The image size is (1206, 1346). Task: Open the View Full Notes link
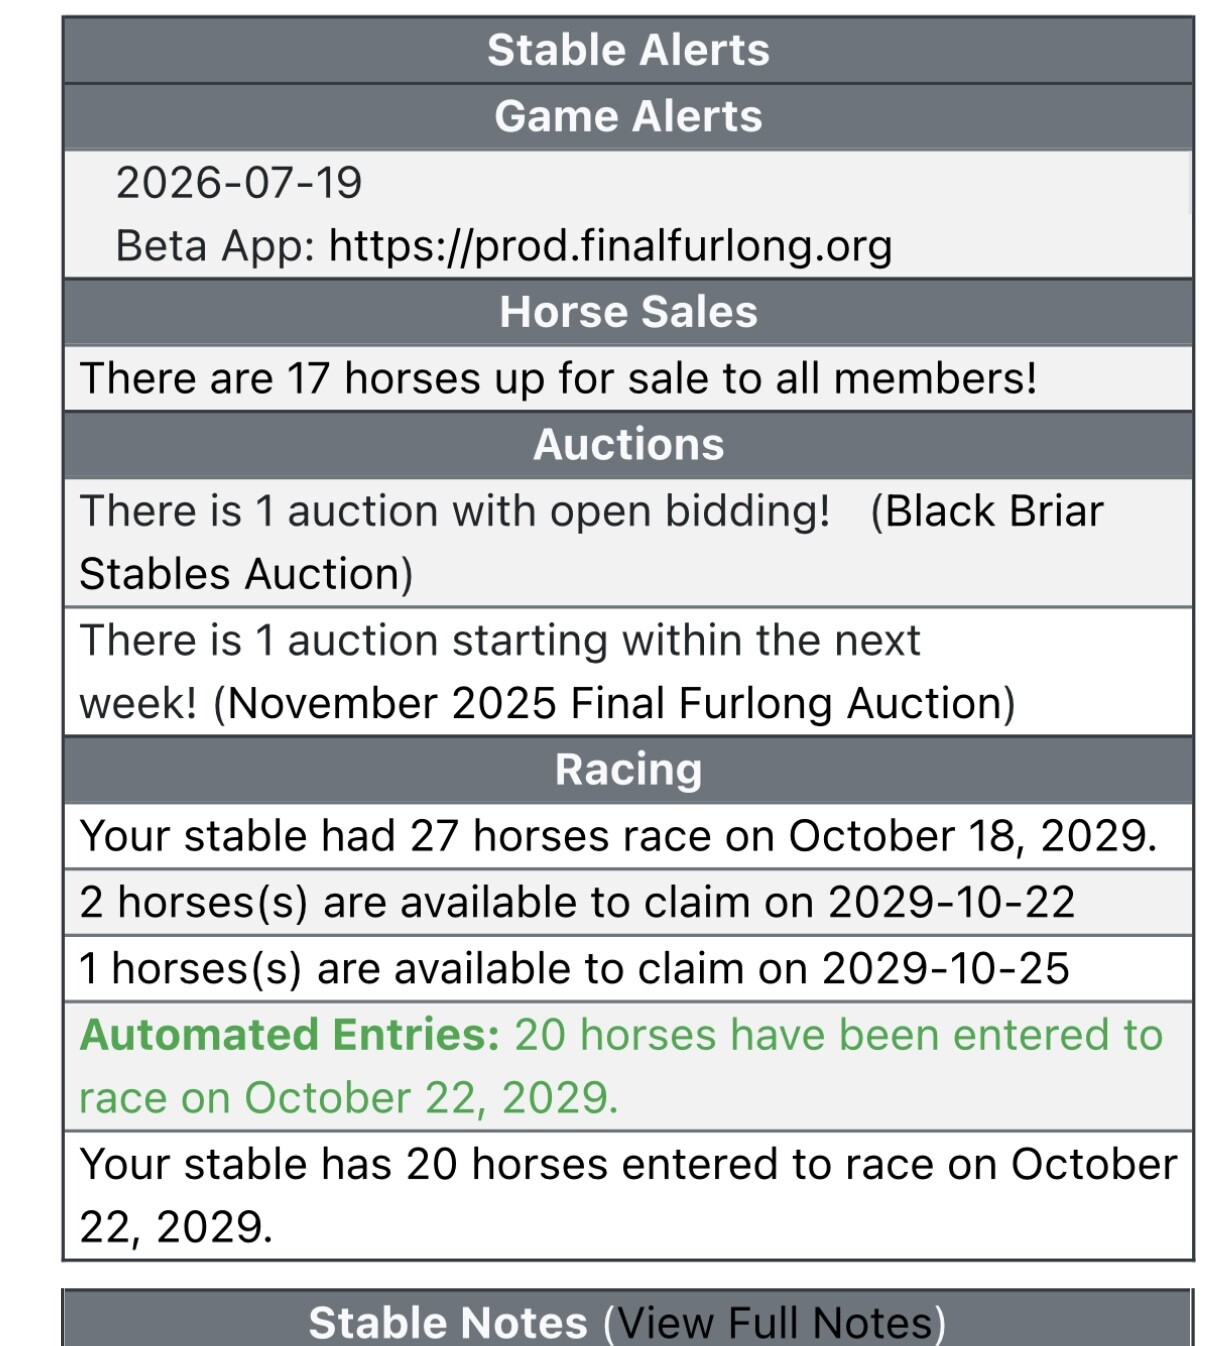773,1323
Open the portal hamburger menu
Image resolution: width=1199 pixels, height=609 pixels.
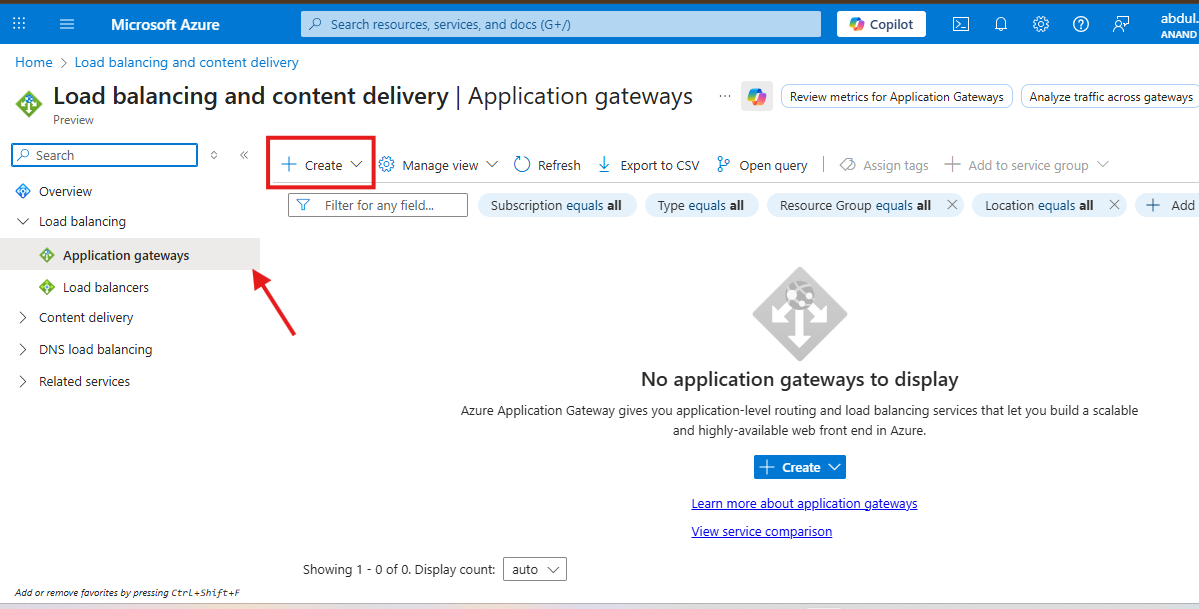point(66,23)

# The task
Verbatim output, no pictures: the line holding "Image resolution: width=1199" and all lines after it through the last line of the material, with nothing else.

# Exercise response
Image resolution: width=1199 pixels, height=609 pixels.
point(66,23)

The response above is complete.